知識量により人間は見える風景が変わっていくと思います。それは単純にいい点だけがあるかというと、そうでもなく悪い点もあるはずです。
羽生善治三冠は七冠王になった後にスランプに陥りました。知識量が増えすぎたせいで踏み込めなくなったと語っていたと思います。知識をヤフー検索のようにディレクトリ型で溜め込んでいくのは望ましくないはずです。暗記マシンの価値は急落しています。だから知識が増えていくことで現れる悪さをいい感じに和らげながら生涯学習を続けて行けばいいと思います。ガラクタモデルでストップしている大人にはなりたくないのです。
戦略性と対話
映画では突如来訪した異星人に敵対的なアプローチをとる軍人と、相手を知ろうとする言語学者の主人公が対比的に描かれています。

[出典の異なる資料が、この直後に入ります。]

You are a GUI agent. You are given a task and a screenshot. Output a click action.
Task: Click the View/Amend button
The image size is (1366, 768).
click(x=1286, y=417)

中国の軍人が麻雀牌でコミュニケーションを取ろうとしていることを知った彼女は、麻雀の敵対する四者間のゼロサムゲームという特性から、異星人と中国の関係が敵対、妥協だけの関係に落とし込まれると指摘します。主人公は異星人とゆっくりとお互いの言語を交換し、コミュニケーションを築いて彼らの意図を知ることになります。これも心を打たれました。
DIGIDAYの私の記事を読めばわかりますが、ビジネス上の戦略をテーマにしたものやプレイヤー間の戦略をめぐるインサイトなどがテーマです。記事だけでなくあらゆる局面で私は戦略性に絡まれています。人間は不必要なほどに戦略性をもった関係を築きます。そして遺伝子が生まれもった利己的な特性や、その利己的な特性を増長する組織やシステムのあり方のせいで、ときに不快な存在です。だからこそ彼女の対話のアプローチが素晴らしいと思いました。
定期的に当然を覆す
彼女は異星人たちが持つ、人間とは完璧に異なる時間の感覚を手に入れます。彼女はつながっている時間として、人間が未来と考えている光景を体感することができます。異星人という人間ではない存在を置くことで、私たちが当然と思っていることが覆りそうになる、そういう体験こそ知識量の増加をポジティブに活かすためのコツではないでしょうか。